The dye pollution in environmental water and food caused by industrial production and illegal addition is a serious problem worldwide, which endangers ecosystem, food safety and human health. To effectively overcome these challenges, a magnetic bioinspired hierarchical porous MOFs (BHP-MOFs) based on ZIF-8, Fe3O4 and three-dimensional graphene was successfully prepared for selective adsorption of Congo red (CR) and Malachite green (MG) from aqueous solutions. The surface morphology, physicochemical structure and composition of BHP-MOFs were characterized by SEM, TEM, FT-IR, XRD, Zeta potential, TGA and VSM analysis.
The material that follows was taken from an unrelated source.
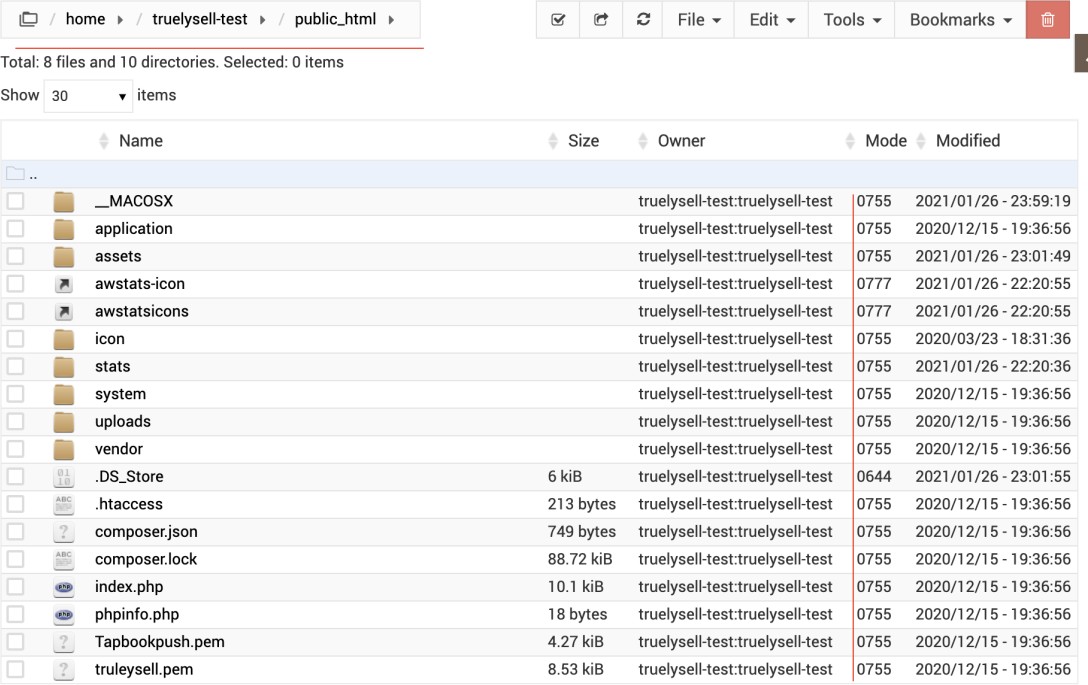This screenshot has width=1088, height=685.
Task: Expand the arrow after public_html breadcrumb
Action: pyautogui.click(x=391, y=20)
The prepared BHP-MOFs exhibited a large specific surface area (225.522 m2/g), high pore volume (0.248 cm 3/g) and superparamagnetism, which made it an efficient adsorbent for fast adsorption of CR and MG. The adsorption kinetics studies showed that the adsorption mechanism of CR and MG followed the pseudo-second model and the adsorption process fitted well to Langmuir isotherm equation. Thermodynamic experiments have shown that the adsorption process is spontaneous and endothermic. The maximum adsorption capacities of CR and MG were 176.06 and 448.43 mg/g, respectively. Under the optimum conditions, BHP-MOFs were successfully used as magnetic adsorbents for the removal of CR and MG in environmental water and fruit juices, with removal efficiency ranged from 97.09% to 76.00%. The reusability of the BHP-MOFs was repeated with seven cycles and removal efficiency remained at 63.01% and 82.20% for CR and MG, respectively. It is proved that BHP-MOFs composite has excellent adsorption capacity for dyes and has a wide application prospect in practical applications.